来場者から大きな関心が寄せられたスペシャルステージでは、個人投資家のSTF氏とちょる子氏が登壇しました。現下の難しい相場環境における投資スタンスや、2026年を勝ち抜くための戦略について語っていただきました。
会場限定のプログラムとして実施された本ステージでは、投資判断の考え方や銘柄を見る際の視点など、個人投資家にとって実践的な内容が多く語られました。参加者からの関心も高く、会場全体が熱気に包まれるセッションとなりました。
なお、STF氏とちょる子氏によるスペシャルステージの詳細は、後編記事で一部をレポートする予定です。
※スペシャルステージは会場限定コンテンツのため、アーカイブ配信はございません。
上場4社が登壇、成長戦略と事業の現在地を個人投資家に説明
IRセミナーでは、イーレックス(9517)、ユーグレナ(2931)、TORICO(7138)、ギークス(7060)の上場企業4社が登壇しました。各社の経営陣が、事業環境や中長期の成長戦略、株主還元方針などについて説明し、会場・オンラインの個人投資家から寄せられた質問にも回答しました。
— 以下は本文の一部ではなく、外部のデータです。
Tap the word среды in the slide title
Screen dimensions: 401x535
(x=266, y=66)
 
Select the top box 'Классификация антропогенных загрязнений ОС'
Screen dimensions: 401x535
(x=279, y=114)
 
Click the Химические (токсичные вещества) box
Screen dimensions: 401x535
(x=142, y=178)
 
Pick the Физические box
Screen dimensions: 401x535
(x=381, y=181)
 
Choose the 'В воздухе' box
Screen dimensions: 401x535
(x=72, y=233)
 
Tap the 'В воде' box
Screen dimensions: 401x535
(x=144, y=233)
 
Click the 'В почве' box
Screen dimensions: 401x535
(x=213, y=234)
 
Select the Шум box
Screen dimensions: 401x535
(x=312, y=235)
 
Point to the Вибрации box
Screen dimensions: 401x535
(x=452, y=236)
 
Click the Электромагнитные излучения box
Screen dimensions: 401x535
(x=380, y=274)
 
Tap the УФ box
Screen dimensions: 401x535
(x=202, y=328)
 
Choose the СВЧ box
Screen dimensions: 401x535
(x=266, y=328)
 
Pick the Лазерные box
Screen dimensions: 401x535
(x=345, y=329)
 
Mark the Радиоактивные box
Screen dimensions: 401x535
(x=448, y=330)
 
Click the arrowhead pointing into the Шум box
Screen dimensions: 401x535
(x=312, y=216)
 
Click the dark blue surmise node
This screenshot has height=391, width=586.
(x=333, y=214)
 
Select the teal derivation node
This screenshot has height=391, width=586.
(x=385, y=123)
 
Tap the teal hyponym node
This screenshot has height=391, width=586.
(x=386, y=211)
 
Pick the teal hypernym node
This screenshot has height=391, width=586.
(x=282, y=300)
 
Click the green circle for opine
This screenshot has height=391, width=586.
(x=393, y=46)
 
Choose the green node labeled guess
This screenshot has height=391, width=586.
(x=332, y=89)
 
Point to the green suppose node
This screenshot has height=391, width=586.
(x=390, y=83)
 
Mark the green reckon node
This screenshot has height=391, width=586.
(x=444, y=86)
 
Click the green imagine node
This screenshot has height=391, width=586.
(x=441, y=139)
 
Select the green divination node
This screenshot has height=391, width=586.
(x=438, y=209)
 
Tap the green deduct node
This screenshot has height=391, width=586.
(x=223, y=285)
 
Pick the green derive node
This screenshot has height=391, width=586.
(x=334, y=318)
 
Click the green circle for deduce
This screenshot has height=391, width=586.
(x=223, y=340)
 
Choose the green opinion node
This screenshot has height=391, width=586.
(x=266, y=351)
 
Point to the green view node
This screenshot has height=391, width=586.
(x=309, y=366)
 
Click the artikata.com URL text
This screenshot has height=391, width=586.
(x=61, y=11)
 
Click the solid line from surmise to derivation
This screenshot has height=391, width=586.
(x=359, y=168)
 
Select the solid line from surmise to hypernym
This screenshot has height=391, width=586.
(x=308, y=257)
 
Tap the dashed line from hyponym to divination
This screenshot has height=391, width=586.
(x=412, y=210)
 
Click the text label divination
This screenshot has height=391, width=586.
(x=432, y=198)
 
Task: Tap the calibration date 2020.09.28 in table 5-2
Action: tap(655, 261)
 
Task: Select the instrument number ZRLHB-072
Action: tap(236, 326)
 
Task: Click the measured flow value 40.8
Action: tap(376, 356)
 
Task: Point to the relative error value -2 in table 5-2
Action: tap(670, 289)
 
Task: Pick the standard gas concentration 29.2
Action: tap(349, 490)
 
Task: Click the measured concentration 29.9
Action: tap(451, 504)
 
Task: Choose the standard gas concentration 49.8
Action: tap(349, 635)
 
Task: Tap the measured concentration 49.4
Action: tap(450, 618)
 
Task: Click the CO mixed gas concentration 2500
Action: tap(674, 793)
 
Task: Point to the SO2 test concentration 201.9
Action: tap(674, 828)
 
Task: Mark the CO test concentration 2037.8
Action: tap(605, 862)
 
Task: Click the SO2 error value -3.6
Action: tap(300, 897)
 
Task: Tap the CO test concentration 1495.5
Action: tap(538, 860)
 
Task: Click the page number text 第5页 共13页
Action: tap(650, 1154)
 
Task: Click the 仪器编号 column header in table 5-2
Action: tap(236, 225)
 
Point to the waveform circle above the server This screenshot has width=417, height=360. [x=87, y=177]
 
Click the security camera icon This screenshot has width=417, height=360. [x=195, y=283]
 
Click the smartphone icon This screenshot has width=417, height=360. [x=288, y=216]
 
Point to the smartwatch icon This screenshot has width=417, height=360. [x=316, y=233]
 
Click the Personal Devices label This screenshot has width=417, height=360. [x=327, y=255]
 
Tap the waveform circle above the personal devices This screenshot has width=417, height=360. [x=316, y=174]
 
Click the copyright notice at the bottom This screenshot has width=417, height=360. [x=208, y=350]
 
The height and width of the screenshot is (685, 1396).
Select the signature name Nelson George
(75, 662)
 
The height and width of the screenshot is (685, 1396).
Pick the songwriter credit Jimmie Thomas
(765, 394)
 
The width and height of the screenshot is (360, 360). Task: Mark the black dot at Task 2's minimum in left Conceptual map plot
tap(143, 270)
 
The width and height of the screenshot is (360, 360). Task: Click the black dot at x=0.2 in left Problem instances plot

2030年度に税引前利益250億円から300億円へ 蓄電池・バイオマス発電・海外事業で成長を描く

登壇:イーレックス株式会社 常務取締役 田中稔道氏
第1部では、イーレックスの常務取締役・田中稔道氏が登壇しました。同社は「AI時代の電力不足解消と脱炭素に貢献する会社」として、創業事業である電力小売に加え、国内バイオマス発電、バイオマス燃料、海外発電事業を展開しています。電力小売では年間約40億キロワットアワーを販売し、売上はおよそ900億円規模となっています。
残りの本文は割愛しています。